Without a doubt, one of the most important ways to keep skin looking its best is to wear a sunscreen rated SPF 30 or higher every day. Sunscreen application should be the last step in your morning skincare routine; but, if you’re going to be outdoors for more than two hours, it needs to be reapplied to maintain protection.
Reapplication is important, but what if you’re wearing makeup? How do you maintain your SPF without ruining your look? It’s easier than you think, although in some cases you might have to get a little creative.
How to Reapply Sunscreen Over Makeup
The easiest way to apply additional SPF after you’ve applied makeup is to use makeup products that also contain SPF. A setting powder with sunscreen is the most straightforward way to do this. Such powders carry additional benefits, too. For example, if you have oily skin, it’s a good way to blot shine, and if your skin is dry or normal, it can help prevent creasing and make your foundation and concealer last longer. Talk about a win-win!
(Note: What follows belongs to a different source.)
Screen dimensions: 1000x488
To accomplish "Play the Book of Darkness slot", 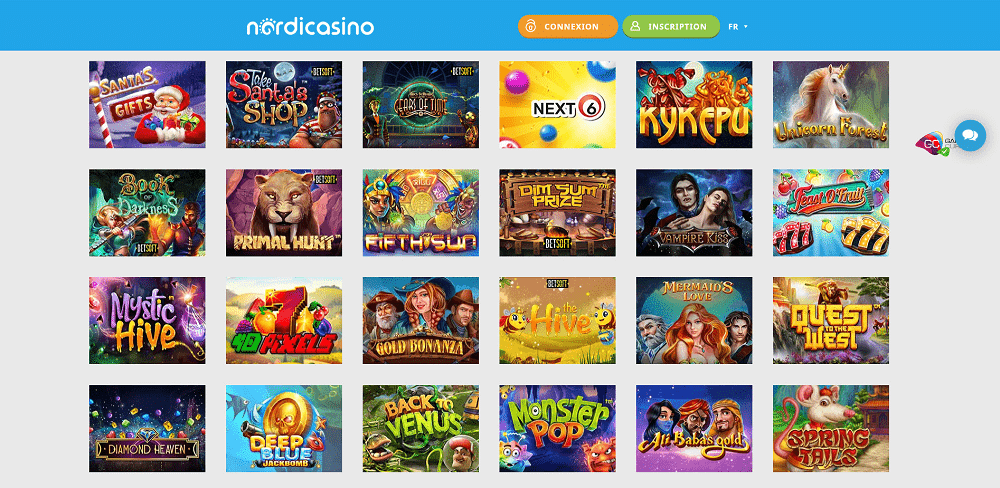I will 147,212.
If you use a liquid or cream foundation with SPF, you can do a spot reapplication using a sponge. Take care just to dab the foundation where you need extra sun protection; don’t rub or blend excessively, as that will disrupt the makeup you’ve already applied.
If you don’t like the idea of applying more foundation, try reapplying your sunscreen the same way—dabbed on carefully, with a sponge—essentially pressing it in to skin instead of rubbing. Of course, not all sunscreen formulas will lend themselves to this type of application, so experiment to see if this might be an option for you.
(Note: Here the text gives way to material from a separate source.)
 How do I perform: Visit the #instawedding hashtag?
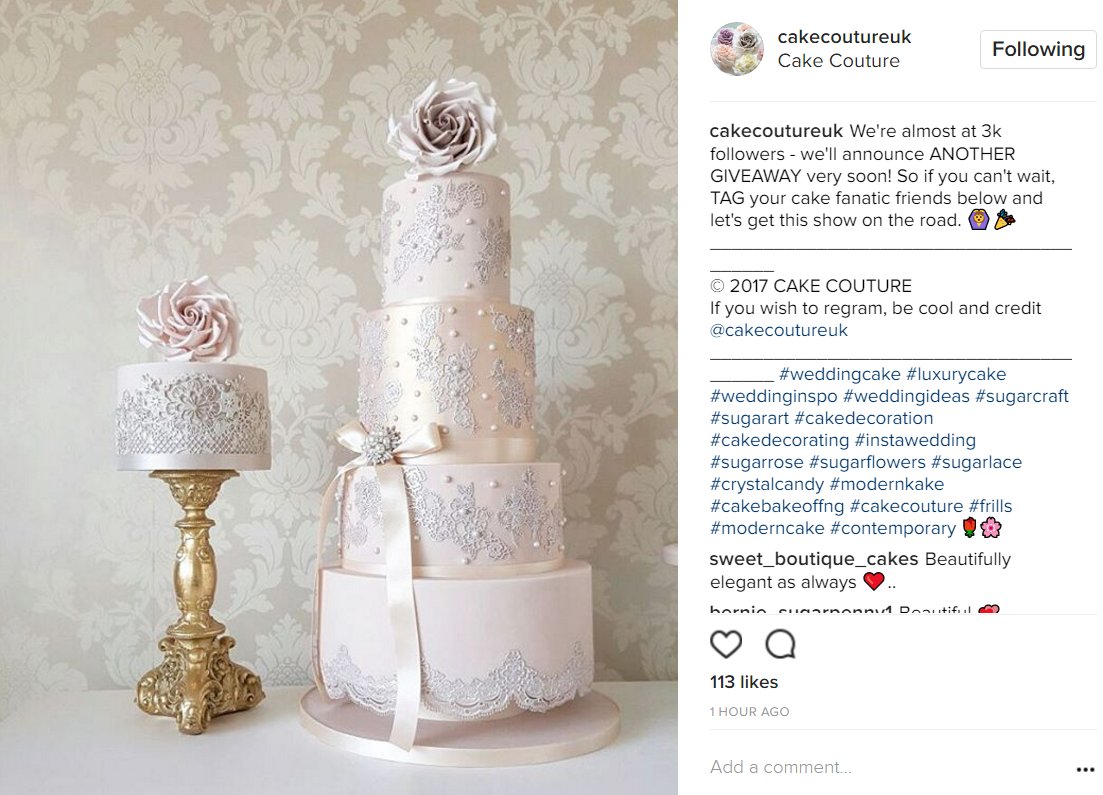click(x=914, y=440)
Spray sunscreens are another option for adding SPF over your makeup. There are a growing number of makeup setting sprays with SPF available, and there’s no shortage of regular spray-on sunscreens. If you want to go this route, select a dry-finish formula; anything too wet and your makeup will melt off in a matter of seconds.
One note: Many spray sunscreens contain SD or denatured alcohol, which is not good for skin. This issue is mitigated somewhat by the fact that your foundation serves as a barrier of sorts between your skin and the alcohol, so the risk of irritation is significantly minimized compared to applying it to bare skin. But be careful: You still want to close your eyes and hold your breath when touching up with this type of spray.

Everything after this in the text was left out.